Problem to solve:
Beginning with the first line of the data below, set down each line exactly through the line that contains "Task: Click the pencil".

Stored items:
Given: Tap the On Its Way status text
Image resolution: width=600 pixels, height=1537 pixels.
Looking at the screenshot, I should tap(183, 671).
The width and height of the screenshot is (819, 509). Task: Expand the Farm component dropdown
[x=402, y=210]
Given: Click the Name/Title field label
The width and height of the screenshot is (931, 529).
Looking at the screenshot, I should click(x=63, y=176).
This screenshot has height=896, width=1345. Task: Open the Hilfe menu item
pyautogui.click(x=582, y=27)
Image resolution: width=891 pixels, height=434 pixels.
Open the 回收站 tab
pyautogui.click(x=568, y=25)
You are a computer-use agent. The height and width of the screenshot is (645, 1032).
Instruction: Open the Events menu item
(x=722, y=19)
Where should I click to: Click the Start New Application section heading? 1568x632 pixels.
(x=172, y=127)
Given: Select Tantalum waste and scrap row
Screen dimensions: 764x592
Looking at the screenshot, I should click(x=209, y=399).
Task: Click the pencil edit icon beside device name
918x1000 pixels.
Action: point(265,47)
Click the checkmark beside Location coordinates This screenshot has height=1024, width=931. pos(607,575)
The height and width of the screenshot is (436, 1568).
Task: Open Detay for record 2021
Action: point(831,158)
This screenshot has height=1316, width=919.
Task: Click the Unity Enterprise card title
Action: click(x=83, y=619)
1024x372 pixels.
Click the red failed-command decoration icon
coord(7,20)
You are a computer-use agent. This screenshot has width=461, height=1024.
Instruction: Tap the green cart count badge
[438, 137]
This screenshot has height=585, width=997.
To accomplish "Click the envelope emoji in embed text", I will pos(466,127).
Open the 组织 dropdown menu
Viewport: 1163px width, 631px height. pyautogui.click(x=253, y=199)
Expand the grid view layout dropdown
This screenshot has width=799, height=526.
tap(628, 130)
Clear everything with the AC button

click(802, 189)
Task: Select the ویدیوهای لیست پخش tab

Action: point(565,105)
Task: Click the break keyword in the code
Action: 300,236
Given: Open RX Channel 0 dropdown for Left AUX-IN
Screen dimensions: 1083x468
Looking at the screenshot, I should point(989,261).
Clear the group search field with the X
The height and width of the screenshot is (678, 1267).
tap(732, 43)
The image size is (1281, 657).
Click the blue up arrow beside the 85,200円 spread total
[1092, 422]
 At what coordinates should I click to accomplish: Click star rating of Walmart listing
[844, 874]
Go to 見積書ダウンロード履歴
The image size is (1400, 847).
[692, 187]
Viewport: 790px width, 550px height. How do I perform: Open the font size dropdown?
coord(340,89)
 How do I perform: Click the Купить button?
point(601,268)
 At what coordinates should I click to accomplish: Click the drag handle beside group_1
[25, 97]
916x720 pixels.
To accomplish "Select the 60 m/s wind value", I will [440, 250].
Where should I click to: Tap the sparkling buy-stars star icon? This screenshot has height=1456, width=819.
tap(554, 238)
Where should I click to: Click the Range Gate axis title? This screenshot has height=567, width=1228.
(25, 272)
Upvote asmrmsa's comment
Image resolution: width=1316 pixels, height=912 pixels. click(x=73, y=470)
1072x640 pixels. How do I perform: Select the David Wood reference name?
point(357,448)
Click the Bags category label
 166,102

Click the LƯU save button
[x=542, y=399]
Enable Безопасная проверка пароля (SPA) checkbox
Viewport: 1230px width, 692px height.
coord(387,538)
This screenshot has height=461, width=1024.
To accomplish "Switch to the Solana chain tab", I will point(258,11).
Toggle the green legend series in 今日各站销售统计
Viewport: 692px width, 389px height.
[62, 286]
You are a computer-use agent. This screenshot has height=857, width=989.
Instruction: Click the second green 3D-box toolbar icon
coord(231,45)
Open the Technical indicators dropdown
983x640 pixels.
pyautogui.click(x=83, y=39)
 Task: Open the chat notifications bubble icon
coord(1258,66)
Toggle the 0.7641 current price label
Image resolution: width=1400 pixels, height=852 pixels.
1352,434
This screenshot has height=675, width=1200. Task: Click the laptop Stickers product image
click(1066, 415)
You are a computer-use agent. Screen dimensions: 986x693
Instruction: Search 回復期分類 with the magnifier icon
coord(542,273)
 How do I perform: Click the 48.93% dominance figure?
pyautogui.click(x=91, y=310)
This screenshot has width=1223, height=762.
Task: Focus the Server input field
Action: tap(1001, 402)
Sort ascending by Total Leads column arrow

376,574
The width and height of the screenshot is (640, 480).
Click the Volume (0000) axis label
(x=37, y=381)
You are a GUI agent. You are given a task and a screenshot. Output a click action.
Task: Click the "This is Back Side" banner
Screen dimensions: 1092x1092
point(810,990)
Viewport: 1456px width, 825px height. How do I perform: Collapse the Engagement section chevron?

Written answer:
Given: Tap the On Its Way status text
Image resolution: width=600 pixels, height=1537 pixels.
Looking at the screenshot, I should tap(183, 671).
The width and height of the screenshot is (819, 509). Task: Expand the Farm component dropdown
[x=402, y=210]
Given: Click the Name/Title field label
The width and height of the screenshot is (931, 529).
Looking at the screenshot, I should click(x=63, y=176).
This screenshot has height=896, width=1345. Task: Open the Hilfe menu item
pyautogui.click(x=582, y=27)
Image resolution: width=891 pixels, height=434 pixels.
Open the 回收站 tab
pyautogui.click(x=568, y=25)
You are a computer-use agent. The height and width of the screenshot is (645, 1032).
Instruction: Open the Events menu item
(x=722, y=19)
Where should I click to: Click the Start New Application section heading? 1568x632 pixels.
(x=172, y=127)
Given: Select Tantalum waste and scrap row
Screen dimensions: 764x592
Looking at the screenshot, I should click(x=209, y=399).
Task: Click the pencil edit icon beside device name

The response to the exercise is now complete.